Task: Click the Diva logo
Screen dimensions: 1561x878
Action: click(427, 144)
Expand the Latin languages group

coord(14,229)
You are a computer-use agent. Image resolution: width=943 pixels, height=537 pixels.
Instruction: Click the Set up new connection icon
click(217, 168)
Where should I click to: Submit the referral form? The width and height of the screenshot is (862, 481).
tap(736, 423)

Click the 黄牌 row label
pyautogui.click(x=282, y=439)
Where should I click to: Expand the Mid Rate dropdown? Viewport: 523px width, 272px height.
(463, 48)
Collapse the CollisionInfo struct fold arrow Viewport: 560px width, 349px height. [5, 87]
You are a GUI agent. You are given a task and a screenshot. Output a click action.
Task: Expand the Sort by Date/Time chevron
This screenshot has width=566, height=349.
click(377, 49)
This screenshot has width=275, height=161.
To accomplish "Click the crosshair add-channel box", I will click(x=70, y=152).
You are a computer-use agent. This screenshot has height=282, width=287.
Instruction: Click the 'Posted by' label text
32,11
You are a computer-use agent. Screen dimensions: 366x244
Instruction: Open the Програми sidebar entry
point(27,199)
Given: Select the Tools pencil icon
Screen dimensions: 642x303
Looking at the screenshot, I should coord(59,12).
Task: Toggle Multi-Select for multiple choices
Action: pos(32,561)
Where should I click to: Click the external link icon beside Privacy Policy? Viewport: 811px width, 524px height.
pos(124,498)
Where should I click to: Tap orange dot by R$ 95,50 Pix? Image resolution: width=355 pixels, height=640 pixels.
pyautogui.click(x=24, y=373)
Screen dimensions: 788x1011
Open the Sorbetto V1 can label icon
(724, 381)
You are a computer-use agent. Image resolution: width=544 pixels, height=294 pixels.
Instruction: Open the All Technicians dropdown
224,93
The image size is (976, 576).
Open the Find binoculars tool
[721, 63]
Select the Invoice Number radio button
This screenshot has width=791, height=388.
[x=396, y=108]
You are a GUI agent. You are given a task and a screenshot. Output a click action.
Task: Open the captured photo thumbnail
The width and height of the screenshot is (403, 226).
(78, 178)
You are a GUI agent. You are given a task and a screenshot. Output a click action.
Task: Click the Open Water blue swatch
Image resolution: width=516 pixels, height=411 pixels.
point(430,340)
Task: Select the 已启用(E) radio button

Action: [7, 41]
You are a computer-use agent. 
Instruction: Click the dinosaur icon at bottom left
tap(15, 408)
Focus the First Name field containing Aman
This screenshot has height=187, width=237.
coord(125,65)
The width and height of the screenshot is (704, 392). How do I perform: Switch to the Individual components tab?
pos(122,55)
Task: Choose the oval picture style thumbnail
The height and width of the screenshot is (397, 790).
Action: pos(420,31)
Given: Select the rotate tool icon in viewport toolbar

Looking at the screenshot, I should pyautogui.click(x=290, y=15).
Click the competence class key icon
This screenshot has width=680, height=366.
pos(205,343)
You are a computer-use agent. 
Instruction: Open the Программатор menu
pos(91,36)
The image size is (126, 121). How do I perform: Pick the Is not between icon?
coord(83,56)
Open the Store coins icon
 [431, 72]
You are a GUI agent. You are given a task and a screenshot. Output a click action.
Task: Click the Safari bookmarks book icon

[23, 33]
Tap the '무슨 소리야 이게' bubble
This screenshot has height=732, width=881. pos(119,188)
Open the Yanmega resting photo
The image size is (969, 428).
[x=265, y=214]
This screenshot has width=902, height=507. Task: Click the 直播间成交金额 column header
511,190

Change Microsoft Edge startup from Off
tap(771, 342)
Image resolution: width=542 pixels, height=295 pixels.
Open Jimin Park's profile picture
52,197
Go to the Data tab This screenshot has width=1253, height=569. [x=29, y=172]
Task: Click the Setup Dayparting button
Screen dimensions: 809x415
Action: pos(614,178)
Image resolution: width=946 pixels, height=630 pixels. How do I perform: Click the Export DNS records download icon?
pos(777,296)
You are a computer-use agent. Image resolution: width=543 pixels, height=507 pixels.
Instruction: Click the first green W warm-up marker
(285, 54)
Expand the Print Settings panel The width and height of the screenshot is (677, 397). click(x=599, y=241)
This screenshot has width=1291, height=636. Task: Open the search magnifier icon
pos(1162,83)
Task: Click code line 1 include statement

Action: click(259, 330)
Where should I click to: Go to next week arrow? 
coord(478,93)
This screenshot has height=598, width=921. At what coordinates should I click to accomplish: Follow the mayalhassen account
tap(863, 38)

★ ★ ★

**PROBLEM TO WORK ON:** Please change every "computer-use agent" in the rows above to "desktop automation agent" and leave everything else as it is.

**ANSWER TO THIS PROBLEM:**
Task: Click the Diva logo
Screen dimensions: 1561x878
Action: click(427, 144)
Expand the Latin languages group

coord(14,229)
You are a desktop automation agent. Image resolution: width=943 pixels, height=537 pixels.
Instruction: Click the Set up new connection icon
click(217, 168)
Where should I click to: Submit the referral form? The width and height of the screenshot is (862, 481).
tap(736, 423)

Click the 黄牌 row label
pyautogui.click(x=282, y=439)
Where should I click to: Expand the Mid Rate dropdown? Viewport: 523px width, 272px height.
(463, 48)
Collapse the CollisionInfo struct fold arrow Viewport: 560px width, 349px height. [5, 87]
You are a GUI agent. You are given a task and a screenshot. Output a click action.
Task: Expand the Sort by Date/Time chevron
This screenshot has width=566, height=349.
click(377, 49)
This screenshot has width=275, height=161.
To accomplish "Click the crosshair add-channel box", I will click(x=70, y=152).
You are a desktop automation agent. This screenshot has height=282, width=287.
Instruction: Click the 'Posted by' label text
32,11
You are a desktop automation agent. Screen dimensions: 366x244
Instruction: Open the Програми sidebar entry
point(27,199)
Given: Select the Tools pencil icon
Screen dimensions: 642x303
Looking at the screenshot, I should coord(59,12).
Task: Toggle Multi-Select for multiple choices
Action: pos(32,561)
Where should I click to: Click the external link icon beside Privacy Policy? Viewport: 811px width, 524px height.
pos(124,498)
Where should I click to: Tap orange dot by R$ 95,50 Pix? Image resolution: width=355 pixels, height=640 pixels.
pyautogui.click(x=24, y=373)
Screen dimensions: 788x1011
Open the Sorbetto V1 can label icon
(724, 381)
You are a desktop automation agent. Image resolution: width=544 pixels, height=294 pixels.
Instruction: Open the All Technicians dropdown
224,93
The image size is (976, 576).
Open the Find binoculars tool
[721, 63]
Select the Invoice Number radio button
This screenshot has width=791, height=388.
[x=396, y=108]
You are a GUI agent. You are given a task and a screenshot. Output a click action.
Task: Open the captured photo thumbnail
The width and height of the screenshot is (403, 226).
(78, 178)
You are a GUI agent. You are given a task and a screenshot. Output a click action.
Task: Click the Open Water blue swatch
Image resolution: width=516 pixels, height=411 pixels.
point(430,340)
Task: Select the 已启用(E) radio button

Action: [7, 41]
You are a desktop automation agent. 
Instruction: Click the dinosaur icon at bottom left
tap(15, 408)
Focus the First Name field containing Aman
This screenshot has height=187, width=237.
coord(125,65)
The width and height of the screenshot is (704, 392). How do I perform: Switch to the Individual components tab?
pos(122,55)
Task: Choose the oval picture style thumbnail
The height and width of the screenshot is (397, 790).
Action: pos(420,31)
Given: Select the rotate tool icon in viewport toolbar

Looking at the screenshot, I should pyautogui.click(x=290, y=15).
Click the competence class key icon
This screenshot has width=680, height=366.
pos(205,343)
You are a desktop automation agent. 
Instruction: Open the Программатор menu
pos(91,36)
The image size is (126, 121). How do I perform: Pick the Is not between icon?
coord(83,56)
Open the Store coins icon
 [431, 72]
You are a GUI agent. You are given a task and a screenshot. Output a click action.
Task: Click the Safari bookmarks book icon

[23, 33]
Tap the '무슨 소리야 이게' bubble
This screenshot has height=732, width=881. pos(119,188)
Open the Yanmega resting photo
The image size is (969, 428).
[x=265, y=214]
This screenshot has width=902, height=507. Task: Click the 直播间成交金额 column header
511,190

Change Microsoft Edge startup from Off
tap(771, 342)
Image resolution: width=542 pixels, height=295 pixels.
Open Jimin Park's profile picture
52,197
Go to the Data tab This screenshot has width=1253, height=569. [x=29, y=172]
Task: Click the Setup Dayparting button
Screen dimensions: 809x415
Action: pos(614,178)
Image resolution: width=946 pixels, height=630 pixels. How do I perform: Click the Export DNS records download icon?
pos(777,296)
You are a desktop automation agent. Image resolution: width=543 pixels, height=507 pixels.
Instruction: Click the first green W warm-up marker
(285, 54)
Expand the Print Settings panel The width and height of the screenshot is (677, 397). click(x=599, y=241)
This screenshot has width=1291, height=636. Task: Open the search magnifier icon
pos(1162,83)
Task: Click code line 1 include statement

Action: click(259, 330)
Where should I click to: Go to next week arrow? 
coord(478,93)
This screenshot has height=598, width=921. At what coordinates should I click to accomplish: Follow the mayalhassen account
tap(863, 38)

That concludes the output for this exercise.